Work to be completed -
Retype the material below word for word, beginning with the line containing "Select the active 1J time range" and continuing through the line containing "(x=227, y=99)", and include nothing else.

== Source records ==

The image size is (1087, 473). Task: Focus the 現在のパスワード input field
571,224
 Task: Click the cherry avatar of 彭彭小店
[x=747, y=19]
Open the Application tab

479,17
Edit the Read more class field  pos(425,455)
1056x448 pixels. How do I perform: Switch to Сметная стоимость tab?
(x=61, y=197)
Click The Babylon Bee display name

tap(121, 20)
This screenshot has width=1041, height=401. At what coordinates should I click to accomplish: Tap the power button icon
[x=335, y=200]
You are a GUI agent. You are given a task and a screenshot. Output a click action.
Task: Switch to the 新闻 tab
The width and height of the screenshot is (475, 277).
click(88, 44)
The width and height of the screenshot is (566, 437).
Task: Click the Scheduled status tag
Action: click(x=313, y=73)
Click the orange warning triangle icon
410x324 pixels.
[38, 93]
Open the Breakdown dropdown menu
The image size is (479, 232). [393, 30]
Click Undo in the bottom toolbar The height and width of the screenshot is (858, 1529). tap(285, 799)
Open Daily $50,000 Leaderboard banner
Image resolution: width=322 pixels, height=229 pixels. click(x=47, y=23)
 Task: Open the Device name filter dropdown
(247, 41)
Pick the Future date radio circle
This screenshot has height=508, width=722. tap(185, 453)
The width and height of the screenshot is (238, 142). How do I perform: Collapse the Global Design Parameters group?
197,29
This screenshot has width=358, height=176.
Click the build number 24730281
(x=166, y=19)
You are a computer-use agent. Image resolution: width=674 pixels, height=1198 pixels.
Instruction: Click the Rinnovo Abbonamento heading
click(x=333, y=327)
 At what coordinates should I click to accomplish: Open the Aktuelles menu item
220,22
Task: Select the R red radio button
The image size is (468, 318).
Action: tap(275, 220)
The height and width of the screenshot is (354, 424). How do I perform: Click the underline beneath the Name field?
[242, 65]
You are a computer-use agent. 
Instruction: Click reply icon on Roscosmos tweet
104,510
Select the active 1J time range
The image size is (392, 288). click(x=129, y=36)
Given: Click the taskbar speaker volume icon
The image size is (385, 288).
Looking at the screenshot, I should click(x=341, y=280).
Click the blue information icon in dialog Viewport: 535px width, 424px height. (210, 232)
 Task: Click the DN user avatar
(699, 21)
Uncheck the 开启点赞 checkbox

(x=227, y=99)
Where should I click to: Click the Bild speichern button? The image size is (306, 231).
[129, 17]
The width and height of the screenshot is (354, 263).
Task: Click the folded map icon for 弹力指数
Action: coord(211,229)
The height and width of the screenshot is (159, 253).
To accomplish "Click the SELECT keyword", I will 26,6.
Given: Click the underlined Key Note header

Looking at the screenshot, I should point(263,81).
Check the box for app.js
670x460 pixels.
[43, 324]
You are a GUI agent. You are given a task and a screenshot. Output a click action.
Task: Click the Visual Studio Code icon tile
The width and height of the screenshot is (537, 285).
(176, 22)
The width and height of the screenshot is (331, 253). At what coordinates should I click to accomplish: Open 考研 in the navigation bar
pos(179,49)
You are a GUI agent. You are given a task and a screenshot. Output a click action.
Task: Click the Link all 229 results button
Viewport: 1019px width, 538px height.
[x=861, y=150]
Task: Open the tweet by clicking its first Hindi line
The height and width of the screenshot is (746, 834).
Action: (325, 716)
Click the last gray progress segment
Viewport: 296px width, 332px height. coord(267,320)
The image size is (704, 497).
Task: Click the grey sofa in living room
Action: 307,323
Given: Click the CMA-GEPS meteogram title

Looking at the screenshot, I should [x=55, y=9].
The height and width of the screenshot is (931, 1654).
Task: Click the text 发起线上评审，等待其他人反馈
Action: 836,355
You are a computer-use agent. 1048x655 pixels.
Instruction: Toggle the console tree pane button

===

Answer to the problem -
Select the active 1J time range
The image size is (392, 288). click(x=129, y=36)
Given: Click the taskbar speaker volume icon
The image size is (385, 288).
Looking at the screenshot, I should click(x=341, y=280).
Click the blue information icon in dialog Viewport: 535px width, 424px height. (210, 232)
 Task: Click the DN user avatar
(699, 21)
Uncheck the 开启点赞 checkbox

(x=227, y=99)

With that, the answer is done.